**Request**
Please return the essay below on the first season of The X-Files in full, word for word.

**Passage provided**
-.-.-

Trying to appraise the first season of any show is quite different from judging any other season. While all subsequent seasons have some measure of continuity to build off, some experience to guide the cast and crew, some familiarity to play into or away from, the first season literally starts with nothing. Even when there’s a sizeable gap between the production of the pilot and the start of work on the series proper (with over a year between the filming of The Pilot and Deep Throat), there’s still a sense we’re watching the production team settle into their roles.
All of this is a round-about way of saying that the first season of The X-Files is not a great season of television, judged on its own merits. It’s certainly not the strongest season of the show, which would go from strength-to-strength over the next three years, while also having an ambitious (if not entirely successful) fifth season. The first season of The X-Files is probably the weakest of the first five years of the show, but to express it in those terms is to miss the point.
The first season does a pretty great job laying the ground rules for the franchise, and offers a pretty solid indication of the talent involved in the show, if they can figure out what they want to do. (With quite a few episodes serving as examples of what the show doesn’t want to do.)
Let’s be fair here. The first season contains – depending on your own allowance – somewhere between three and five episodes that still stand with the best the show has ever done. Indeed, you can see how these successes went on to shape the show’s approach to storytelling, as most of the stronger episodes this season were either alien episodes or episodes based around the arc and development of our lead characters.
Chris Carter’s season closer, The Erlenmeyer Flask, sets the template for the “conspiracy” episodes by tying the show’s first season cliffhanger revolve around shady government cover-ups and alien paranoia. Beyond the Sea deserves consideration when discussing the best Scully episode the show ever produced. E.B.E. and Fallen Angel make a compelling case for the popularity of the mythology arc.

-.-.-

**Data excerpts**
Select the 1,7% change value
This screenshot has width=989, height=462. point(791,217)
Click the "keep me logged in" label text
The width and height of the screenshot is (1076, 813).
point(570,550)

-.-.-

**The solution**
Trying to appraise the first season of any show is quite different from judging any other season. While all subsequent seasons have some measure of continuity to build off, some experience to guide the cast and crew, some familiarity to play into or away from, the first season literally starts with nothing. Even when there’s a sizeable gap between the production of the pilot and the start of work on the series proper (with over a year between the filming of The Pilot and Deep Throat), there’s still a sense we’re watching the production team settle into their roles.
All of this is a round-about way of saying that the first season of The X-Files is not a great season of television, judged on its own merits. It’s certainly not the strongest season of the show, which would go from strength-to-strength over the next three years, while also having an ambitious (if not entirely successful) fifth season. The first season of The X-Files is probably the weakest of the first five years of the show, but to express it in those terms is to miss the point.
The first season does a pretty great job laying the ground rules for the franchise, and offers a pretty solid indication of the talent involved in the show, if they can figure out what they want to do. (With quite a few episodes serving as examples of what the show doesn’t want to do.)
Let’s be fair here. The first season contains – depending on your own allowance – somewhere between three and five episodes that still stand with the best the show has ever done. Indeed, you can see how these successes went on to shape the show’s approach to storytelling, as most of the stronger episodes this season were either alien episodes or episodes based around the arc and development of our lead characters.
Chris Carter’s season closer, The Erlenmeyer Flask, sets the template for the “conspiracy” episodes by tying the show’s first season cliffhanger revolve around shady government cover-ups and alien paranoia. Beyond the Sea deserves consideration when discussing the best Scully episode the show ever produced. E.B.E. and Fallen Angel make a compelling case for the popularity of the mythology arc.